Back on topic. I did a bunch of research over the last few years on zvol performance (with my hardware). I've been capturing it on a private research post. This work has been occupying a space in my head for some time, so to take a positive step for myself I'm hitting publish and hopefully freeing up some space too xD
See here: https://coda.io/@ff0/zvol-performance-issues

The work is not perfect but good enough for now and can be revised in time as needed.
The synthetic tests in the research included ~10 TB of write IO and ~7 Million IOPS, and 9.5 TB of read IO and ~3.7 Million IOPS.

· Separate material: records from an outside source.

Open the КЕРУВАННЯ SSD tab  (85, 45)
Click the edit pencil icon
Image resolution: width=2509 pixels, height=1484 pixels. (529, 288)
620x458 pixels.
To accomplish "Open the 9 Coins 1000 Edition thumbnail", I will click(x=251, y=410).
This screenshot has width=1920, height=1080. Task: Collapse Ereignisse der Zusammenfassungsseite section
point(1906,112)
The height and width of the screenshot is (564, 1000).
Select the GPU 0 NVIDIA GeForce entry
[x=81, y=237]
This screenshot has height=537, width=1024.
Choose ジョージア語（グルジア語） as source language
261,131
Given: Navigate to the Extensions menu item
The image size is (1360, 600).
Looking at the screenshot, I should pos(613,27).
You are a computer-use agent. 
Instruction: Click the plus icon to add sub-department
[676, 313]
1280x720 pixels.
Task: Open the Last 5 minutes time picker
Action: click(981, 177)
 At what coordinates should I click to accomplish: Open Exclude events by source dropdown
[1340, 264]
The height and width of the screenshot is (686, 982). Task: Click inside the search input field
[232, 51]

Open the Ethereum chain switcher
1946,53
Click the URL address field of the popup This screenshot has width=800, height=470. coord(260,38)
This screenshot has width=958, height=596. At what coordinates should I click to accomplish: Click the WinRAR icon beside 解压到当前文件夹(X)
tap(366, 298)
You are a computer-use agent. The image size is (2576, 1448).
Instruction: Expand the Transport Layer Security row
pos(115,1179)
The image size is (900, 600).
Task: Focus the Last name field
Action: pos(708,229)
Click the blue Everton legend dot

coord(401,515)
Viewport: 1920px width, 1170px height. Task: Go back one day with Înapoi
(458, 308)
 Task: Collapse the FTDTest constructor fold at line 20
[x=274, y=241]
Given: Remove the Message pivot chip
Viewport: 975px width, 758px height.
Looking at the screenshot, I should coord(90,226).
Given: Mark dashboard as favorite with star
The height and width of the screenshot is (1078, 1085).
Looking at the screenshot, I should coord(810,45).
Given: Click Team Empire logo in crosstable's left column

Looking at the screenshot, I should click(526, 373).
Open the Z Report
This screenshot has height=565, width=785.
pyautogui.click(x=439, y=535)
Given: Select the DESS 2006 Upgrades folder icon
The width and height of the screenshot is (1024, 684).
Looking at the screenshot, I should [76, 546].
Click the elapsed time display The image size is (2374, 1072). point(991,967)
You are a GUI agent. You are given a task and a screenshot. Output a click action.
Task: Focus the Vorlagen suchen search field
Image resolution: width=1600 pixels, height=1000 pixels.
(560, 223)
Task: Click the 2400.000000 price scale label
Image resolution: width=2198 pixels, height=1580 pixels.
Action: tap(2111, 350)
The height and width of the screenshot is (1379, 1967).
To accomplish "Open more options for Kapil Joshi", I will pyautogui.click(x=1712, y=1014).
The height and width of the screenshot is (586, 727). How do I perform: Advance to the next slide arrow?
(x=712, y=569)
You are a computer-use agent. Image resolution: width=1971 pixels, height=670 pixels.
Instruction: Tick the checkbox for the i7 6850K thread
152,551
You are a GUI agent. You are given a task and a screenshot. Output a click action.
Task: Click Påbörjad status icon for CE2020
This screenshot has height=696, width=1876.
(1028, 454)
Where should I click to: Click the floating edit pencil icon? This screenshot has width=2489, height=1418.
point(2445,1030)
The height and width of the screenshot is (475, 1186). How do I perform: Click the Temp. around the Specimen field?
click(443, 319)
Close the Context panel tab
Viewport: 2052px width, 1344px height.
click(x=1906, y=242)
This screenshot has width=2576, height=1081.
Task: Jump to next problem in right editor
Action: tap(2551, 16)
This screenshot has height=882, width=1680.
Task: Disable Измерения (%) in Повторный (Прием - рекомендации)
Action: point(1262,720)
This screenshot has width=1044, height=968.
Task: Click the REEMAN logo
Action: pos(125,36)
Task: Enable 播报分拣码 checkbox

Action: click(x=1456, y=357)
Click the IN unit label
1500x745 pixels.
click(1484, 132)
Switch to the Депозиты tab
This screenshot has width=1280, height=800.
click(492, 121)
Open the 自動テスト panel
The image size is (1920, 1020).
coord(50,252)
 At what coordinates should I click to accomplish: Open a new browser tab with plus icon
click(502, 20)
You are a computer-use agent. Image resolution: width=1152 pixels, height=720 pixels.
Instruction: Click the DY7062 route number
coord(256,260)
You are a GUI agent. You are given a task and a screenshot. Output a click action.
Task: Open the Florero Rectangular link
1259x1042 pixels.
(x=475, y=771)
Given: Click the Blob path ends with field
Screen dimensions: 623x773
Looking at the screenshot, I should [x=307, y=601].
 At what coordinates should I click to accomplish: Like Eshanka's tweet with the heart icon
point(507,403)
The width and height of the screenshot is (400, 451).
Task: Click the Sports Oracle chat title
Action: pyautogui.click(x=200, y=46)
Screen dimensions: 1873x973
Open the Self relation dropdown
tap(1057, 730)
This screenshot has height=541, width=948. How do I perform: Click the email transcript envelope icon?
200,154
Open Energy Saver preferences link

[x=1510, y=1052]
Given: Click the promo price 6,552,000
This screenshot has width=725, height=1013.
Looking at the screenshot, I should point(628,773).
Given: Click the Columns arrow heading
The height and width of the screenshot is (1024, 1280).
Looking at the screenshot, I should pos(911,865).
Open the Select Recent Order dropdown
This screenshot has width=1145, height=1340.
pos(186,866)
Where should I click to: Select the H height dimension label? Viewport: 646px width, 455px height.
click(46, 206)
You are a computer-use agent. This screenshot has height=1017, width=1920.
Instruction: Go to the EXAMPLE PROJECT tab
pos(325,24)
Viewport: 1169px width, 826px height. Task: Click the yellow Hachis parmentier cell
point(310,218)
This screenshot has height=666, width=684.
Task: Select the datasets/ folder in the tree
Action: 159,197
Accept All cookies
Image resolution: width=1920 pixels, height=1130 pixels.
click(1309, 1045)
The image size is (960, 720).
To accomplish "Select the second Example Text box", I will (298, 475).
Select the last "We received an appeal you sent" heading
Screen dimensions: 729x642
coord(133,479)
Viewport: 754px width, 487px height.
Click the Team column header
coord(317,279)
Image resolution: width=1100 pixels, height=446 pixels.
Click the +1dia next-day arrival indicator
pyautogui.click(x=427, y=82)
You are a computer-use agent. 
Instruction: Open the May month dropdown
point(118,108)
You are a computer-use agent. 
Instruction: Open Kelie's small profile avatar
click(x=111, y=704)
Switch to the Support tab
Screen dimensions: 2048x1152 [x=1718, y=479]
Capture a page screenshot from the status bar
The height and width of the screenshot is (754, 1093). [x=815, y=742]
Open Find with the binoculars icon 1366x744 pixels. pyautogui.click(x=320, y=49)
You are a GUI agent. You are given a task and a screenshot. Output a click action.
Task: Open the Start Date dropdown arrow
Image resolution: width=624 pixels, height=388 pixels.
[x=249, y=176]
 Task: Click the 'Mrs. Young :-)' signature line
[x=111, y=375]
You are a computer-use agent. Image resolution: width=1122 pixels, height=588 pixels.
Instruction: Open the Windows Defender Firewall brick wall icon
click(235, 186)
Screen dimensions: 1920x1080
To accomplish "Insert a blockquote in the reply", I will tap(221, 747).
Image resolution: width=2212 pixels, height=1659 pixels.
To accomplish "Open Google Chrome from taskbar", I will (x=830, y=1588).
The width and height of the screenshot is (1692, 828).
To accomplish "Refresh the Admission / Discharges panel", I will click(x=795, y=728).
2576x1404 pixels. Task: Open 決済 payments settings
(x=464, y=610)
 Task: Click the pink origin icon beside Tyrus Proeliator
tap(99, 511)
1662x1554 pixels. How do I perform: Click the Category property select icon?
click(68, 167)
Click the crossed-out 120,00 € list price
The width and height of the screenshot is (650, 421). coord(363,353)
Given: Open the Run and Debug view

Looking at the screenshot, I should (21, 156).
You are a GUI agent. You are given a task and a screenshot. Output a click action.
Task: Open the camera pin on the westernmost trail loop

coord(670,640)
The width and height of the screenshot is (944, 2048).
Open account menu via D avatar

The research identified more research areas are still open... and further testing on different hardware would bring further clarity and validation. If anyone wants to collaborate on reproducing some of my test cases - please let me know and I'll commit my scripts to github and complete a TODO :)

Here are a few sneak-peaks of some of the commentary in the research, which demonstrate zvol using much more system resource and at the same time slower performance vs. zfs datasets. I provide evidence of this on my hardware for synthetic and real-world organic benchmarks.

The fastest zvol test in this test type costs 7.9 times more resources than its competitor, that is a 690% increase in resources for ~9% less performance. The 1m uptime at the end of the test was 9.41 vs. 1.19. This is a horrible negative cost/penality for zvol. All the other zvol tests fall off a performance cliff.

The fastest zfs-fs-read-4k-def vs. the fastest baseline-read-4k-raw-disk was 6.5 times faster than the baseline, which is ~550% increase in performance.